• _Assignment_
Only the lines from the beginning of the data through the one with "Screen dimensions: 1000x654" belong in the answer, each retyped exactly, with pictures left out.

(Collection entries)

* * * *

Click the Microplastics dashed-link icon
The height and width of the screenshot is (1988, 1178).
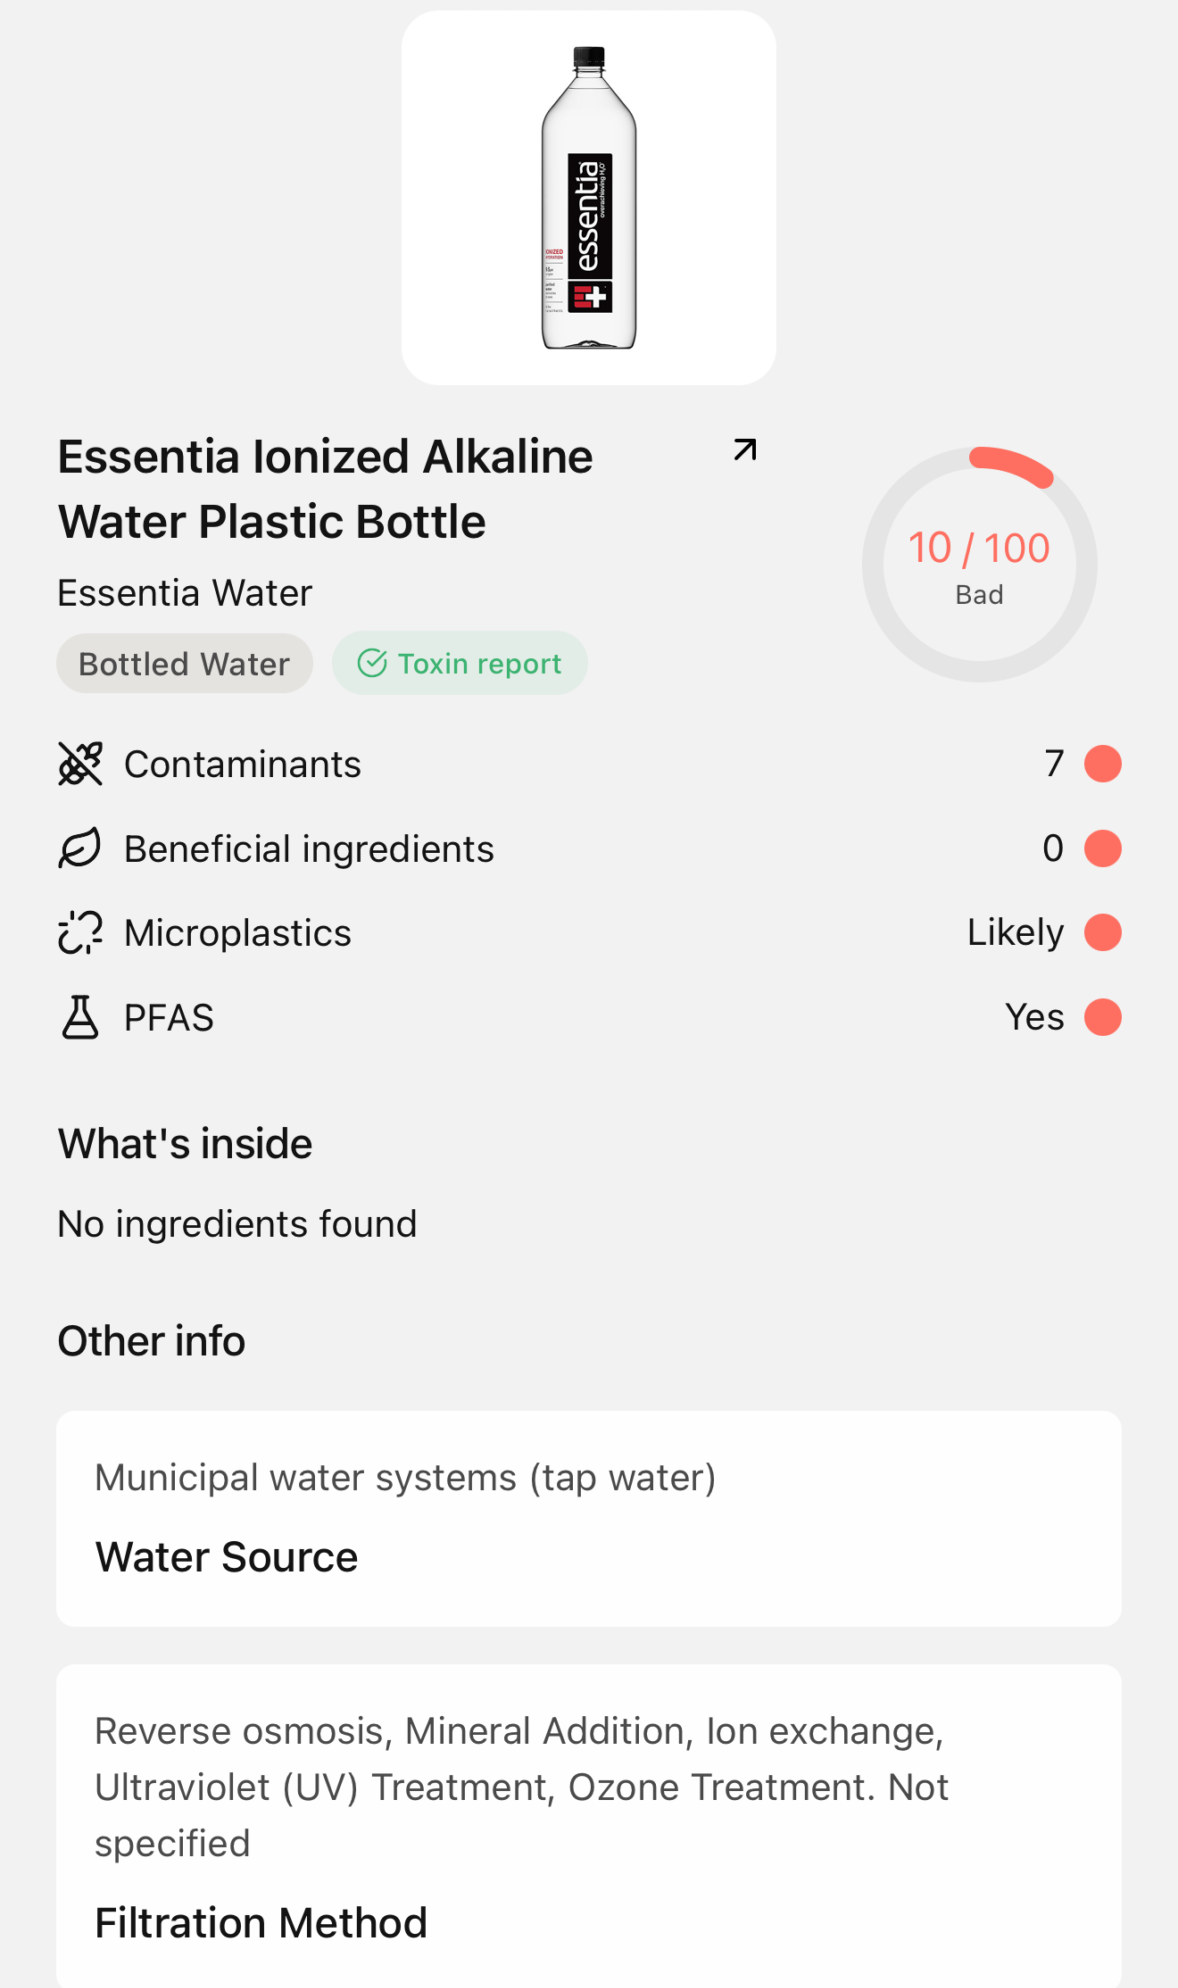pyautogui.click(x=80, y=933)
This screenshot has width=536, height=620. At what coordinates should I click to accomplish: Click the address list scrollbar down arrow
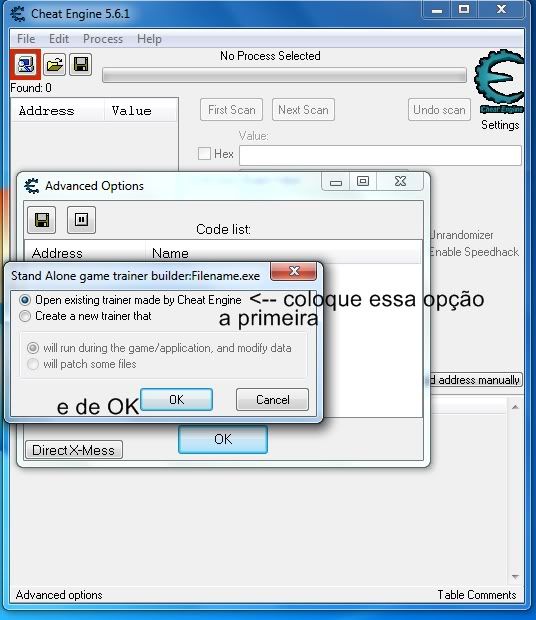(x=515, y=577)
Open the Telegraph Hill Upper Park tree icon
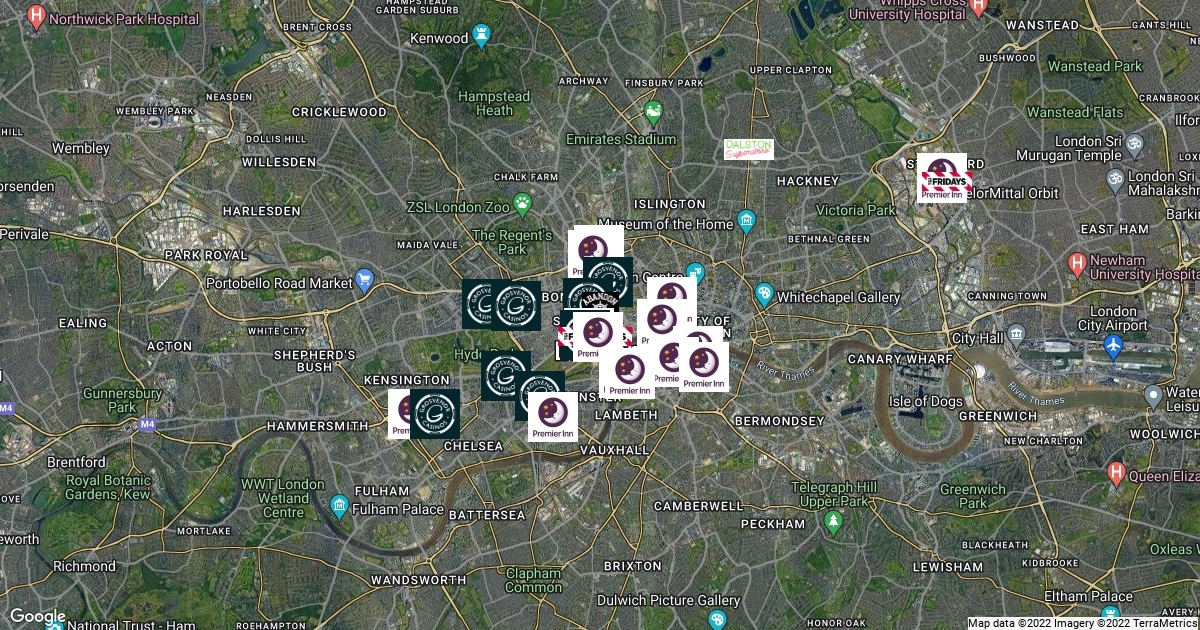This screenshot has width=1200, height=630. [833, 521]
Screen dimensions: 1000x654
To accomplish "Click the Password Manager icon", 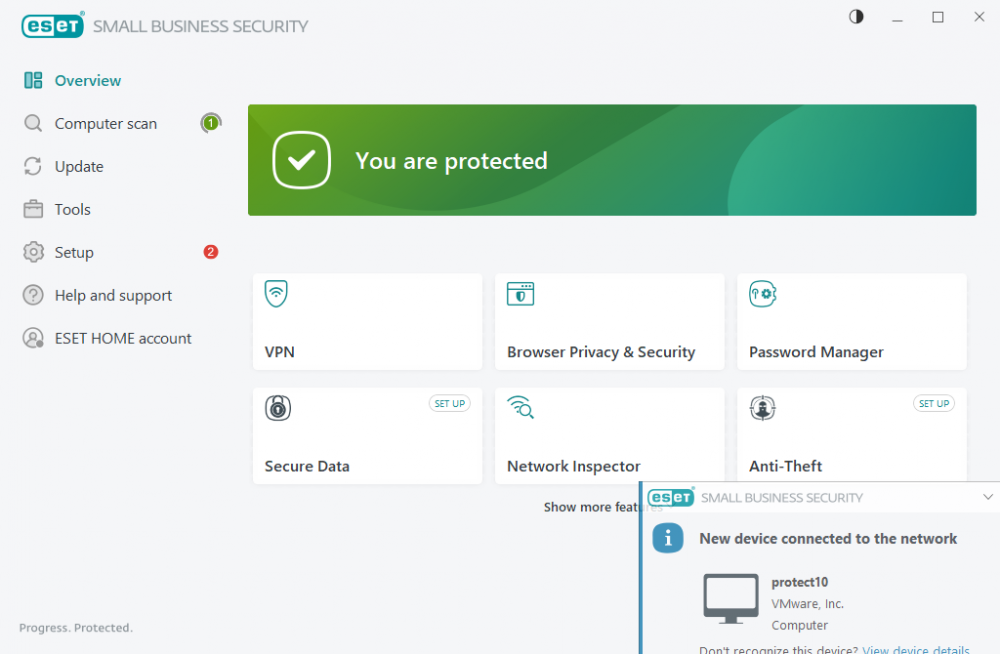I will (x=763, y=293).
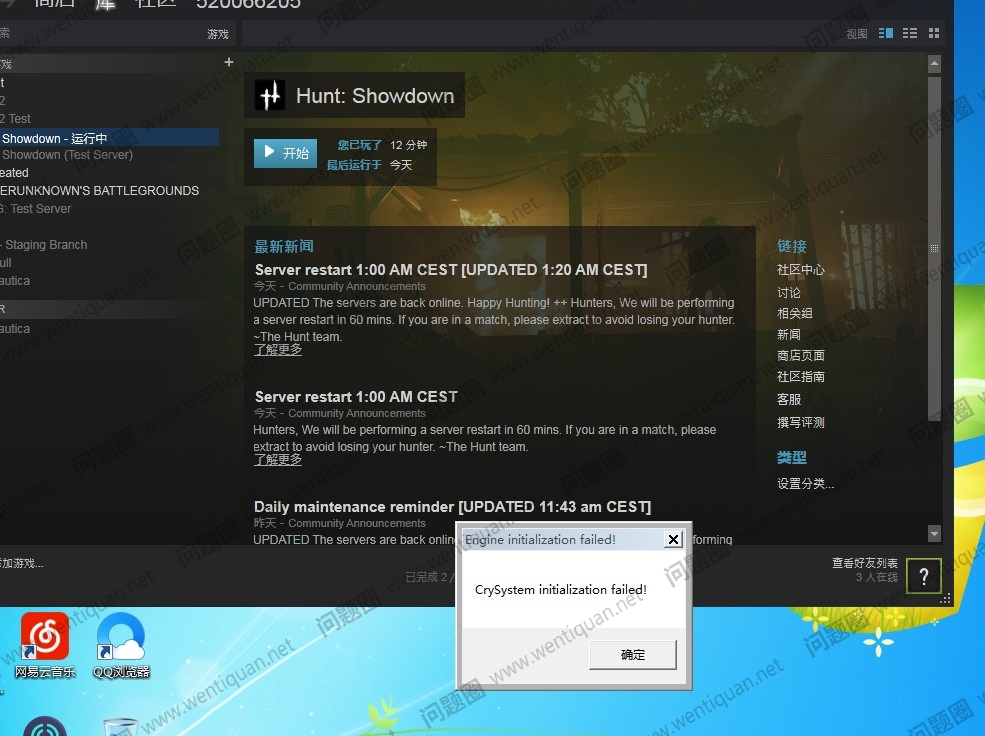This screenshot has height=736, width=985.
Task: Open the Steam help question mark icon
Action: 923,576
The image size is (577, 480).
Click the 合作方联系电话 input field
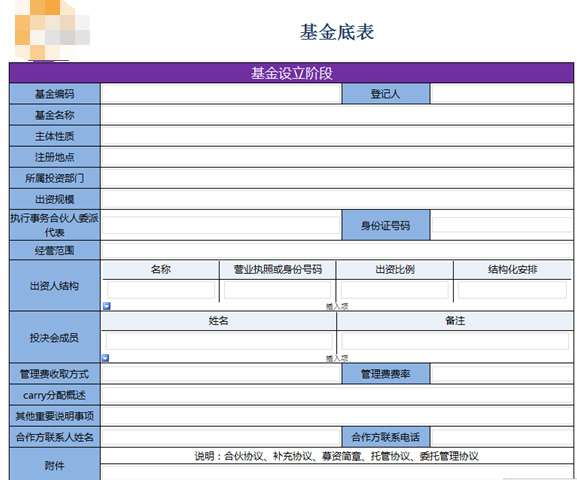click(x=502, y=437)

* * * *

• _Problem solution_
Click the Microplastics dashed-link icon
The height and width of the screenshot is (1988, 1178).
pyautogui.click(x=80, y=933)
This screenshot has width=536, height=620. At what coordinates should I click to accomplish: Click the address list scrollbar down arrow
(x=515, y=577)
Open the Telegraph Hill Upper Park tree icon
This screenshot has width=1200, height=630. [833, 521]
Screen dimensions: 1000x654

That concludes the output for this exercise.